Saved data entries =
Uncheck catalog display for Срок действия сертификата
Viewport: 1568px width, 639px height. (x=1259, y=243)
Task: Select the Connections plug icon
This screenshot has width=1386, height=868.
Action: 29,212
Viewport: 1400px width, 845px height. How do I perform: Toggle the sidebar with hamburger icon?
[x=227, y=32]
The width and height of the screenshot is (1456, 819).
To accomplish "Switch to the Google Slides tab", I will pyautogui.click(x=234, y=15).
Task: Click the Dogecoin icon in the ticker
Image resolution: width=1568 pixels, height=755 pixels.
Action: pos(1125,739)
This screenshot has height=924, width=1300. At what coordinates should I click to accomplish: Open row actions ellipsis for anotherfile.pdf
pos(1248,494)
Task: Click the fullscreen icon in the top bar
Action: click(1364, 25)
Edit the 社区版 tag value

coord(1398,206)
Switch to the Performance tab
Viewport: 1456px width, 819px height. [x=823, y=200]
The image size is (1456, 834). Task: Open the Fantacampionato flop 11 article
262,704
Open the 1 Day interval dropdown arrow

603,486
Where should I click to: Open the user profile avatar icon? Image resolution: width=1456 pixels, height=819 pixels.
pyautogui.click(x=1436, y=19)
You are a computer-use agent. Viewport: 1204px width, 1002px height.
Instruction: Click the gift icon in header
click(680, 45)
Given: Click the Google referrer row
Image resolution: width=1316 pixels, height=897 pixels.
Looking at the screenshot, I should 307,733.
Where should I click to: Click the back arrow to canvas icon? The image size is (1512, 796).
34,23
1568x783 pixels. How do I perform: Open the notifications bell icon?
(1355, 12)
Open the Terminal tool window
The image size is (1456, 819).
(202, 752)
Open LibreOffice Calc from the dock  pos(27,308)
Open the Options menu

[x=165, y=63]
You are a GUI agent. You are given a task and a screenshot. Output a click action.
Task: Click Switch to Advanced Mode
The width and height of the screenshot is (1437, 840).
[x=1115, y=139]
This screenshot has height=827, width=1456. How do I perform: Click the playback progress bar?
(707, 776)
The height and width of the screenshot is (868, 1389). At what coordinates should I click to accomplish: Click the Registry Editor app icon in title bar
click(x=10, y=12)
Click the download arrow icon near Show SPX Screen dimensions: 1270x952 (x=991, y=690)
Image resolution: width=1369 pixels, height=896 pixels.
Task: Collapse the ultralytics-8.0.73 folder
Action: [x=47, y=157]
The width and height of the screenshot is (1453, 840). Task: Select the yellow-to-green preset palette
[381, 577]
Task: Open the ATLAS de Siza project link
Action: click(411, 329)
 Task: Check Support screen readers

EXERCISE = Whenever the word "Google" occurs in a line above, copy that line.

RESULT FOR THIS TASK =
To accomplish "Switch to the Google Slides tab", I will pyautogui.click(x=234, y=15).
Given: Click the Google referrer row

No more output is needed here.